"Pak Kepala, bisa Anda jelaskan ada apa sebenarnya antara korban dan kelas Superior?"
Hasan, kepala SMAN Citaprasada memalingkan wajah dari flash kamera yang berdatangan. Kepalanya seakan ingin meledak dibombardir begitu banyak pertanyaan. Tubuh renta lagi kecil itu menyibak kerumunan wartawan dan mikrofon.
"Pak, kasus sebesar ini baru pertama kali terjadi di SMAN Citaprasada. Bagaimana tanggapan Anda?" Salah seorang wartawan maju menerobos, menyodorkan mikrofon hingga menabrak hidung Pak Hasan.
Pria itu mendelik, membenarkan kacamata. Orang-orang yang mengawalnya berebut menghalangi Pak Hasan dari wartawan tersebut. "Yang jelas, saya kecewa."
Jawaban singkat Pak Hasan membuat kerumunan menggila. Wartawan meneriakkan pertanyaan mereka, bahu saling mendorong. Keributan membumbung, sumpah serapah tertumpah, dan bunyi jepret kamera semakin menjadi.
Pak Hasan memegangi dada yang tiba-tiba terasa sesak. Tangannya yang penuh keriput menarik bahu salah satu orang berjas hitam yang berdiri di hadapannya. "Bubarkan segera. Saya ingin istirahat."

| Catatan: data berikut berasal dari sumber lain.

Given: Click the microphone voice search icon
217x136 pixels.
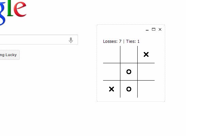Looking at the screenshot, I should tap(71, 40).
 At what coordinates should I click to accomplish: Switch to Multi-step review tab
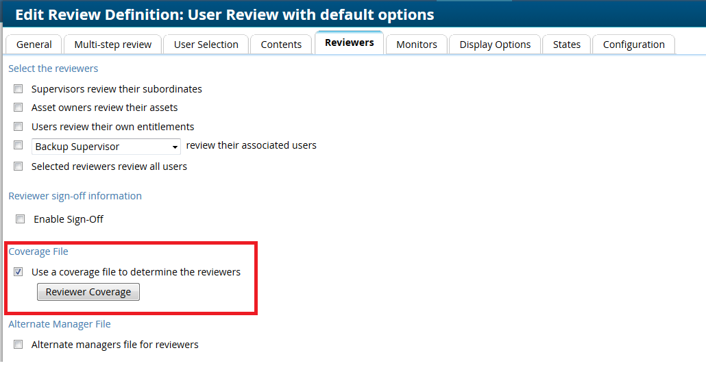point(113,45)
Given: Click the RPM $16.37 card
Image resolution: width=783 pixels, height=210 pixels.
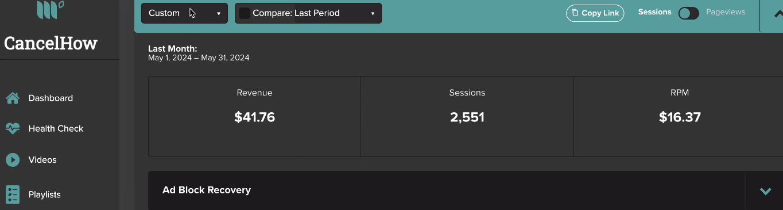Looking at the screenshot, I should coord(680,116).
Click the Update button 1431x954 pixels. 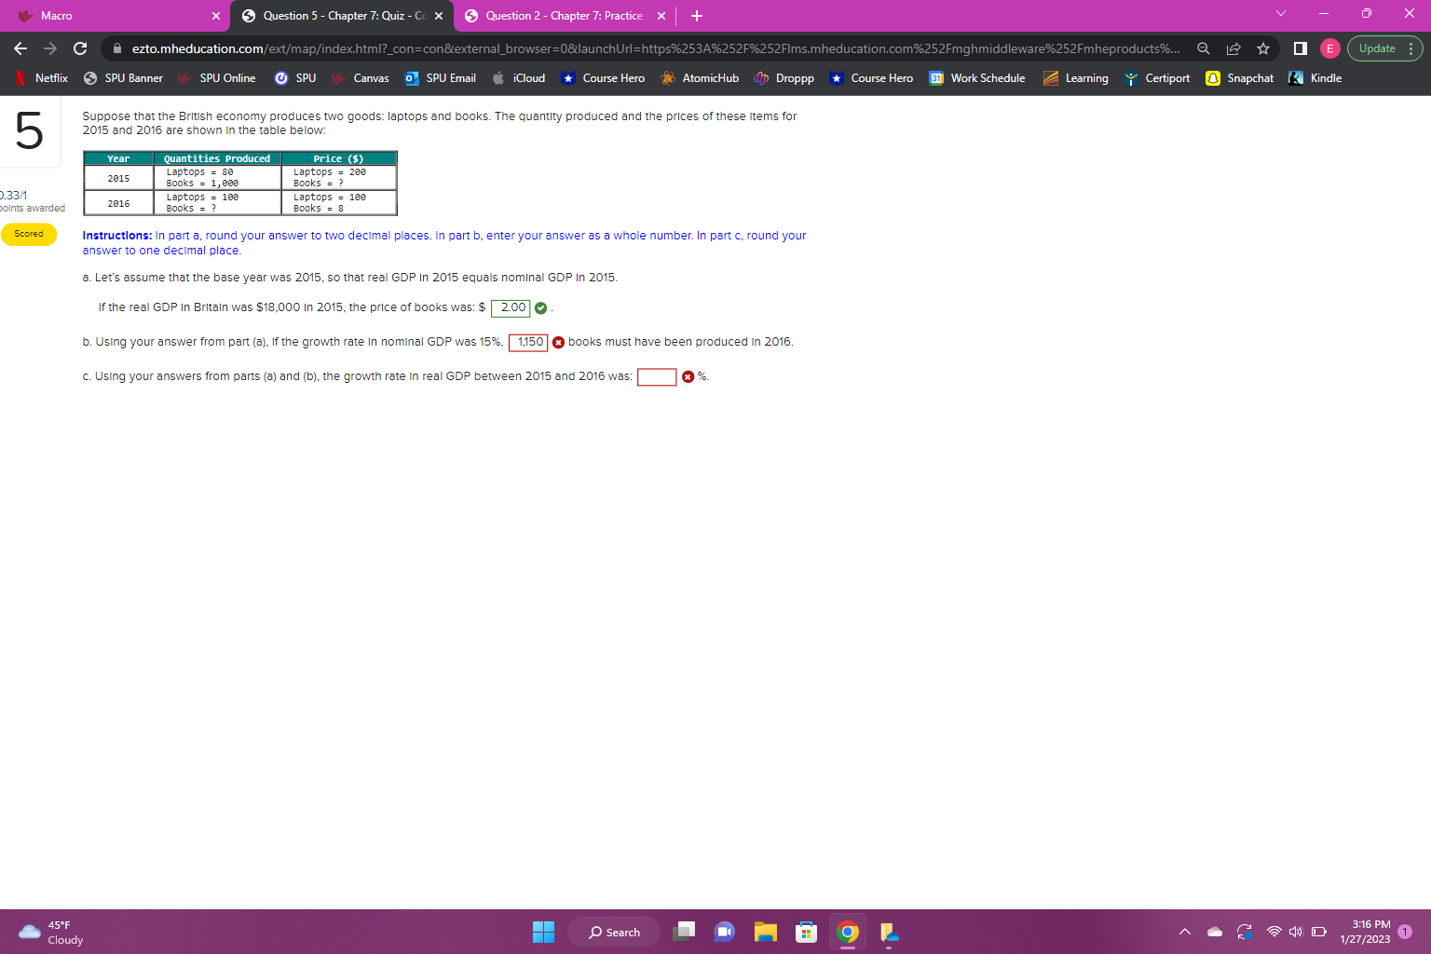(1379, 48)
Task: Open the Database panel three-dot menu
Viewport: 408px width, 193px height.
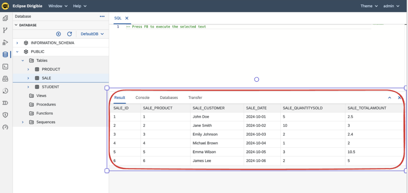Action: [x=102, y=16]
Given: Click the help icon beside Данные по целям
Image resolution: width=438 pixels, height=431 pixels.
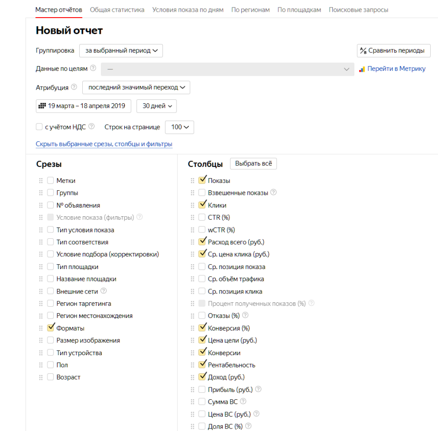Looking at the screenshot, I should pyautogui.click(x=93, y=69).
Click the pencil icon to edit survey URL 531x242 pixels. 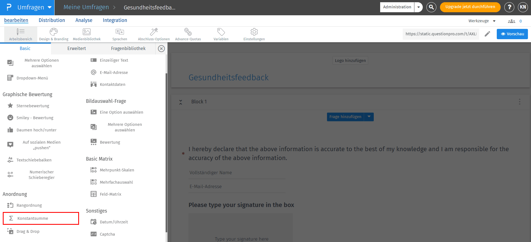click(487, 34)
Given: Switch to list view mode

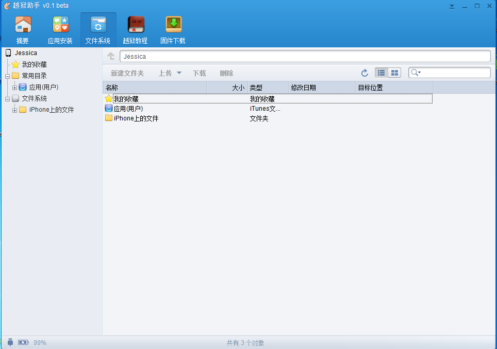Looking at the screenshot, I should 381,73.
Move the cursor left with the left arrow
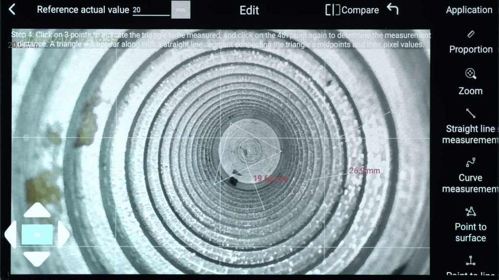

Para wartawan tak terima ketika mereka diusir pergi. Tangan mereka memberontak saat didorong. Beberapa jatuh terjerembab, kaki mereka diinjak. Benar-benar kekacauan yang tak terbendung.
"Pak, apa yang akan sekolah lakukan kepada Superior? Apa mereka akan dihukum atau bagaimana? Kami perlu kejelasan, Pak!"
Teriakan serupa menyusul, tapi seolah ditulikan oleh sang kepala sekolah tersebut. Kakinya gemetar kala mengambil langkah maju, meninggalkan kerumunan. Rahang mengeras dan mata menyalang tajam. Di bawah helaan napas, ia mengutuk pelan kedua belas siswa yang disebut Superior tadi.
👣
Dua hari berlalu setelah kematian Pak Dewa. Namun, Panca masih tak bisa melupakan pemandangan yang ia lihat. Dengan tangan gemetar menutup telinga dan kepala tertunduk, ia berusaha mengusir bayang-bayang itu. Permukaan coklat meja bagai layar yang memutar kembali adegan.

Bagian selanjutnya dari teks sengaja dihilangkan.